2. The exception to the above rule is that where the grantor has actual knowledge at the time of the conveyance of a latent defect which is imminently dangerous and does not disclose such defect and danger to the grantee, the grantor may be held liable in an action in tort for fraud for such failure to disclose.
"A vendor of land, who conceals or fails to disclose to his vendee any condition whether natural or artificial involving unreasonable risk to persons upon the land, is subject to liability for bodily harm caused thereby to the vendee and others upon the land with the consent of the vendee or his sub-vendee, after the vendee has taken possession, if (a) the vendee does not know of the condition or the risk involved therein, and (b) the vendor knows of the condition and the risk involved therein and has reason to believe that the vendee will not discover the condition or realize the risk.

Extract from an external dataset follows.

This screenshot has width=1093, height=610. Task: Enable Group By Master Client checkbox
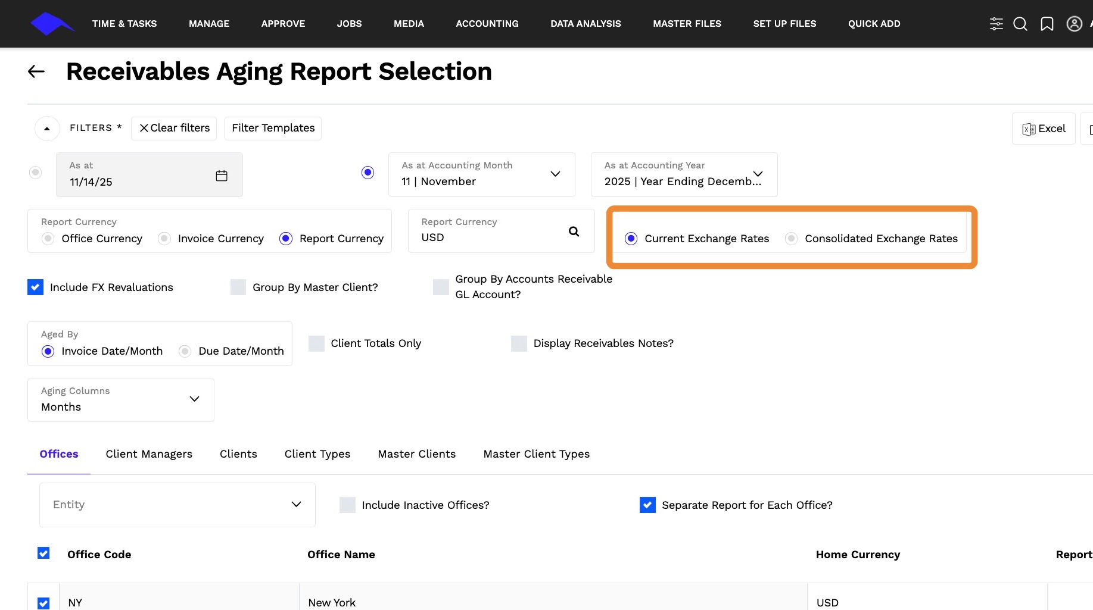click(x=238, y=287)
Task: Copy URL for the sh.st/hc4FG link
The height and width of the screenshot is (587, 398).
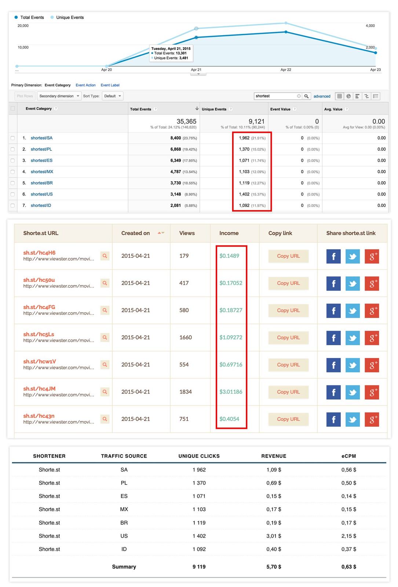Action: [x=288, y=310]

" b . In order that the vendor of land may be subject to liability under the rule stated in this Section, he must actually know of the conditions and realize that it involves an unreasonable risk of harm to those who may use the land in ignorance of it. The vendor is under no duty to either his vendee or those who may be expected to enter upon or use the land in his right, to inspect the land in order to discover its actual condition; nor is he under any duty to warn the vendee of the extent of the risk involved in an obvious condition, unless the condition is such that the vendee would be unlikely to appreciate the extent of the risk involved therein.
" d . One of the conditions necessary to subject the vendor of land to liability under the rule stated in this Section is that he not only know of the condition but also realize the risk involved therein." Restatement of the Law, Torts, Negligence, 961, 353.

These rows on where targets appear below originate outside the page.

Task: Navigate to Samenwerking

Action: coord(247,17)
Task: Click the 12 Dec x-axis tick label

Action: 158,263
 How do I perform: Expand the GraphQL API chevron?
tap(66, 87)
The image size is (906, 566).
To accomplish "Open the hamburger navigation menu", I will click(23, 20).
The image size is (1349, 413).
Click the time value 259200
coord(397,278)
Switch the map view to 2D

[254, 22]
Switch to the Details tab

3. Where two matters are pleaded in the disjunctive, one of which is bad and the other not, the petition is subject to general demurrer. Doyal v. Russell, 183 Ga. 518 (189 S. E. 32).
4. Allegations that one knew or should have known of a fact charge only implied or constructive notice and are not sufficient to allege actual notice. Central of Georgia Ry. Co. v. Stamps, 48 Ga. App. 309 (4) (172 S. E. 806); Southern Ry. Co. v. Lomax, 67 Ga. App. 406 (4) (20 S. E. 2d 437); Central of Georgia Ry. Co. v. Tapley, 145 Ga. 792 (2) (89 S. E. 841); Homburger v. Homburger, 213 Ga. 344, 347 (99 S. E. 2d 213).
It is important to notice that there is a vast difference between knowing of a defective construction and the dangerous condition created by the defect. There is a difference between notice of defect and knowledge of danger. Mathis v. Gazan, 51 Ga. App. 805 (181 S. E. 503); Wicker v. Roberts, 91 Ga. App. 490 (86 S. E. 350); Firestone Service Stores v. Gillen, 58 Ga. App. 782 (199 S. E. 853); Goldsmith v. Hazelwood, 93 Ga. App. 466 (92 S. E. 2d 148).
None of the cases cited in the majority opinion is authority for the majority holding. In the decision in Kuhr Bros., Inc. v. Spahos, 89 Ga. App. 885 (81 S. E. 2d 491), this court deliberately avoided the application of the real-estate rule for the reason that the subject matter was personal property and the personal property rule stated in the Restatement of Torts is quoted at length. Davey v. Turner, 55 Ga. App. 786 (191 S. E. 382), also involved personal property.
To sum up, my opinion is that all four counts of the petition should have been dismissed on general demurrer for the reason that none alleges actual knowledge of the dangerous condition on the part of the defendant and fraudulent failure to disclose the danger to the grantee, and assuming that each count does allege actual notice of the dangerous condition, each one also contained the allegation of constructive notice and under the rule stated should be dismissed.
Foley, Chappell, Kelly & Champion, S. E. Kelly, Jr., contra.
Thompson & Redmond, Lee Redmond, Hatcher, Smith, Stubbs & Rothschild, Albert W. Stubbs, for plaintiff in error.
DECIDED SEPTEMBER 22, 1958 -- REHEARING DENIED NOVEMBER 13, 1958.